1/ Draw the Process Block Diagram for the process blocks and all activities (i.e. item/data/information flow) among them. (hint: To draw the Process Block Diagram, first identify the parties and departments the process will flow through. For example: the patient, the admission clerk, the hospital information system…)
2- Discuss whether each activity is value-added, non-value-added (Handoff, Delay, or Rework), Business value added (Control, or policy compliance). (make a list in a table and indicate their types)
3- Which blocks should be maintained in a reengineered process for the above and which blocks should be removed and Explain why? (remember the possible use of technologies, simplification, eliminating rework, data reentry, storage and buffers, delay, etc…)

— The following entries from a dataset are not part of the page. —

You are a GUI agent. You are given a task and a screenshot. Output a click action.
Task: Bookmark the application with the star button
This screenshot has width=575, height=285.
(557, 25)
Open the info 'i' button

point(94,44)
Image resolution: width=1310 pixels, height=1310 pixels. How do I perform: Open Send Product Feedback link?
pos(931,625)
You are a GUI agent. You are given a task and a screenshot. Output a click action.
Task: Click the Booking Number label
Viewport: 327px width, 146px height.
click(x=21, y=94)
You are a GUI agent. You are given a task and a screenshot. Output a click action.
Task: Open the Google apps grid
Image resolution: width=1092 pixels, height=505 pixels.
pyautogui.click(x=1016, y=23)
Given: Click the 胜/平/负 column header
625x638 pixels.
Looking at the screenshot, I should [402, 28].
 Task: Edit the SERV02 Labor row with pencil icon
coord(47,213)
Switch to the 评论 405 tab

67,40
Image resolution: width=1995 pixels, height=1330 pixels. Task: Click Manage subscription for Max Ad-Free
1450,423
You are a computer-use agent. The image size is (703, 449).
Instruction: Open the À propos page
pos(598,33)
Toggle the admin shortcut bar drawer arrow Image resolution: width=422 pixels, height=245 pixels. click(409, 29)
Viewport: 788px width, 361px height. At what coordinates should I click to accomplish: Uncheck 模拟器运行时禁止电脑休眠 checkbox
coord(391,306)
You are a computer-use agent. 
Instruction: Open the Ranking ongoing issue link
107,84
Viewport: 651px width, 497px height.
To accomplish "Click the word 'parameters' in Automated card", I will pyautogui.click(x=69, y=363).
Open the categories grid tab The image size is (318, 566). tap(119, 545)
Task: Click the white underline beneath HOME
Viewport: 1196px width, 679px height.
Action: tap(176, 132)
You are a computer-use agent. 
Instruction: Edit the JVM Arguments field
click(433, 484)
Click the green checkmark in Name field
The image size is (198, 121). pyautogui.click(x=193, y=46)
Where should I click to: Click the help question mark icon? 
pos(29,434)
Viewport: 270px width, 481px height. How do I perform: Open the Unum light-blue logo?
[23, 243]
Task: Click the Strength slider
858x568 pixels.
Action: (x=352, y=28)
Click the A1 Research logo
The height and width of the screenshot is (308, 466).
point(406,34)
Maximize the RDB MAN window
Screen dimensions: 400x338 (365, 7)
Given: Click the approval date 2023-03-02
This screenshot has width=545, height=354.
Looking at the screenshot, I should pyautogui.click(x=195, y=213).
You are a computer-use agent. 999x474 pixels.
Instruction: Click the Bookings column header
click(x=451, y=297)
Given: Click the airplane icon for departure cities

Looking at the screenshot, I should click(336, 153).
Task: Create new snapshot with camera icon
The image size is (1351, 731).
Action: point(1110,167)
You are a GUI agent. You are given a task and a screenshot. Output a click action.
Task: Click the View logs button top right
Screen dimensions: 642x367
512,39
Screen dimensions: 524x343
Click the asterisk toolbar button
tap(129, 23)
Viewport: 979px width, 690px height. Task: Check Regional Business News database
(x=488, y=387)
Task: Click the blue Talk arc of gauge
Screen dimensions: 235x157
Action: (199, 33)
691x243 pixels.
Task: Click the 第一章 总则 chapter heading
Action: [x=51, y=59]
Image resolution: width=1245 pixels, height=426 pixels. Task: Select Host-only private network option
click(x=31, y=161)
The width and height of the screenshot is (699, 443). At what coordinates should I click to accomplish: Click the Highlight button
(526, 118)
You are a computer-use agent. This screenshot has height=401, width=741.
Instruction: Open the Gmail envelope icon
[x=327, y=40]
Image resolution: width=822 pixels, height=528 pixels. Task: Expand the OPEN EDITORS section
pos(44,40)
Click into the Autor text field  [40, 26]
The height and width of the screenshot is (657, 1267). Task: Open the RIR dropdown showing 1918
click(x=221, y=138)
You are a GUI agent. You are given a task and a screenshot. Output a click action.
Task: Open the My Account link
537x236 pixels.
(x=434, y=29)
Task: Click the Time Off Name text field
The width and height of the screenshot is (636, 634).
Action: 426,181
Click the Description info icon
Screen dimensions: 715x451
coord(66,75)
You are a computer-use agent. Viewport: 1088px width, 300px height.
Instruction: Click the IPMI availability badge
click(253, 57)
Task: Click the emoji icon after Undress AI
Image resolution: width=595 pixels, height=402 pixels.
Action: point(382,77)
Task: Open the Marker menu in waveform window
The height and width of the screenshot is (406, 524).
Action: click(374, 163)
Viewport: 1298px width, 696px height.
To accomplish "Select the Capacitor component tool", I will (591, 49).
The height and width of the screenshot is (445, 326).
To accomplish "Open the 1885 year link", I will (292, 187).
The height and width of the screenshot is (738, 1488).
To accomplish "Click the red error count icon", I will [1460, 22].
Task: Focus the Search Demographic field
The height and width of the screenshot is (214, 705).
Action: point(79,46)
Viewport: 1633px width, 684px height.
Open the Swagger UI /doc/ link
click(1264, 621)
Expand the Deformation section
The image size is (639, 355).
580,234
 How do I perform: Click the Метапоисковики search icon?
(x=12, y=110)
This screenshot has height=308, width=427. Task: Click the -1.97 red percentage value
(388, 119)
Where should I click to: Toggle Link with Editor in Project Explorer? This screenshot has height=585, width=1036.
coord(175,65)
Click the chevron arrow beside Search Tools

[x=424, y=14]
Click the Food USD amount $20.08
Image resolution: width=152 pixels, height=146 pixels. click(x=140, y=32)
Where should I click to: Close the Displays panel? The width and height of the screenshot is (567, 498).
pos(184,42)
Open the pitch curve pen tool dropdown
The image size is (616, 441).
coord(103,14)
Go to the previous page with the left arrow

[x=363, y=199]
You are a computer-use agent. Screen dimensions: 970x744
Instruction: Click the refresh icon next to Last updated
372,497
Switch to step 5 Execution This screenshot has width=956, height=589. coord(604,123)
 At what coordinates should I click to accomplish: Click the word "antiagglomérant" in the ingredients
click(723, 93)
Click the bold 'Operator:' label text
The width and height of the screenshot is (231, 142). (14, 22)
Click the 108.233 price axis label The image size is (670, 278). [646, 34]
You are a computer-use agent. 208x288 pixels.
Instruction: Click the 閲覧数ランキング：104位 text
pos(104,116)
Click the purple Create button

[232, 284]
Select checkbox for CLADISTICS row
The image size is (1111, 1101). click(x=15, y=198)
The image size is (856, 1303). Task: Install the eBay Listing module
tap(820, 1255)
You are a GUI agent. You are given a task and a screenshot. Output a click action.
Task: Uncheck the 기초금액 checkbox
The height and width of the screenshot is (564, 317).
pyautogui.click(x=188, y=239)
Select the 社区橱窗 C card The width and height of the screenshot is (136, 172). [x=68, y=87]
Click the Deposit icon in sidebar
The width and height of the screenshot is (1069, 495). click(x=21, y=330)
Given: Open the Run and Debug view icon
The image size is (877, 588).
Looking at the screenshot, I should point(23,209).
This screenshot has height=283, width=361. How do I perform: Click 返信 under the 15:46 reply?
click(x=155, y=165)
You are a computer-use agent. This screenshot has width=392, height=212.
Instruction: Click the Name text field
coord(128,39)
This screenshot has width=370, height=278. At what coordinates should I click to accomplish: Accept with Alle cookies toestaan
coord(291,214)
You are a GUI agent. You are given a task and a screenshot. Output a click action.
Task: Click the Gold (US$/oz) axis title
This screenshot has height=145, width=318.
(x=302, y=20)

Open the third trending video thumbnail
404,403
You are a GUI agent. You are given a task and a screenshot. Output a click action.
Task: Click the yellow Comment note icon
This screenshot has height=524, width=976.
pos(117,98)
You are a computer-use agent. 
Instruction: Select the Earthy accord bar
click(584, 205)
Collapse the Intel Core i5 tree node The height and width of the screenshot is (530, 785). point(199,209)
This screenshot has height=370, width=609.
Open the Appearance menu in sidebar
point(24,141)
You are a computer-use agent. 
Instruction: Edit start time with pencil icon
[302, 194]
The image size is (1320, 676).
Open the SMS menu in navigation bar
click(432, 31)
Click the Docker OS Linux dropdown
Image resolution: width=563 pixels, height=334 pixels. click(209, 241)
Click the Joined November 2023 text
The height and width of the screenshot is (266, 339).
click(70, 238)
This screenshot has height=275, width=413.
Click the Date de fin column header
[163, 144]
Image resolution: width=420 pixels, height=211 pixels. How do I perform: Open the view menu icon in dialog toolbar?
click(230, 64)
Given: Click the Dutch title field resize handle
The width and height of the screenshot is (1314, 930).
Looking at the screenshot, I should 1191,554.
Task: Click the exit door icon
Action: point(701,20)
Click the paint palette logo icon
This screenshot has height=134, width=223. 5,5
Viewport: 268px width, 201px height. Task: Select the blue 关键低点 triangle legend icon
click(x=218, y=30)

A rural hospital currently admits new non-emergency patients according to the following steps: • The new patient is received by the admission clerk member at the admission office in order to identify the patient’s needs and collect her/his physician’s transfer documents. • The admission clerk enters the patient’s data in a new record in the hospital system information then generates accounting documents that one of the patient’s relatives will take copies to the accounting office in order to verify insurance data and/or pay any admission fee. The patient’s insurance and data payment method is then entered into the hospital’s accounting system by the accountant who then prints accounting receipts and give them to the patient’s relative. • Once this step is completed, the patient’s relative returns to submits the proper receipts to the admission clerk who is taking care of the patient and waiting in the admission floor lobby. These receipts are then verified in the hospital information system by the admission clerk and when all is OK they are inserted into the patient’s medical hard copy file. • The medical file is then transferred to another clerk member in the admission office who will look for appropriate room and bed for the patient to occupy while in the hospital. When that is done, a transfer staff is called out to accompany the patient to the appropriate floor where he/she will stay in for hospitalization. • Every floor has a transfer admission clerk who receives the patient medical file from the transfer staff and verify the admission data in the hospital information system while the patient’s is waiting in the floor’s lobby. • Once done, the floor transfer clerk will then call the head nurse to verify whether the assigned room/bed is clear for the new patient. Until that becomes clear for use, the head nurse will then ask the patient in the lobby to accompany her/him to the room where he/she will stay in for his hospitalization. • Having done that, the head nurse uses her access computer terminal to activate the patient’s billing record in the hospital system with personal and medical data that she/he collect from the patient’s medical file. She/he then place this file in its appropriate cabinet.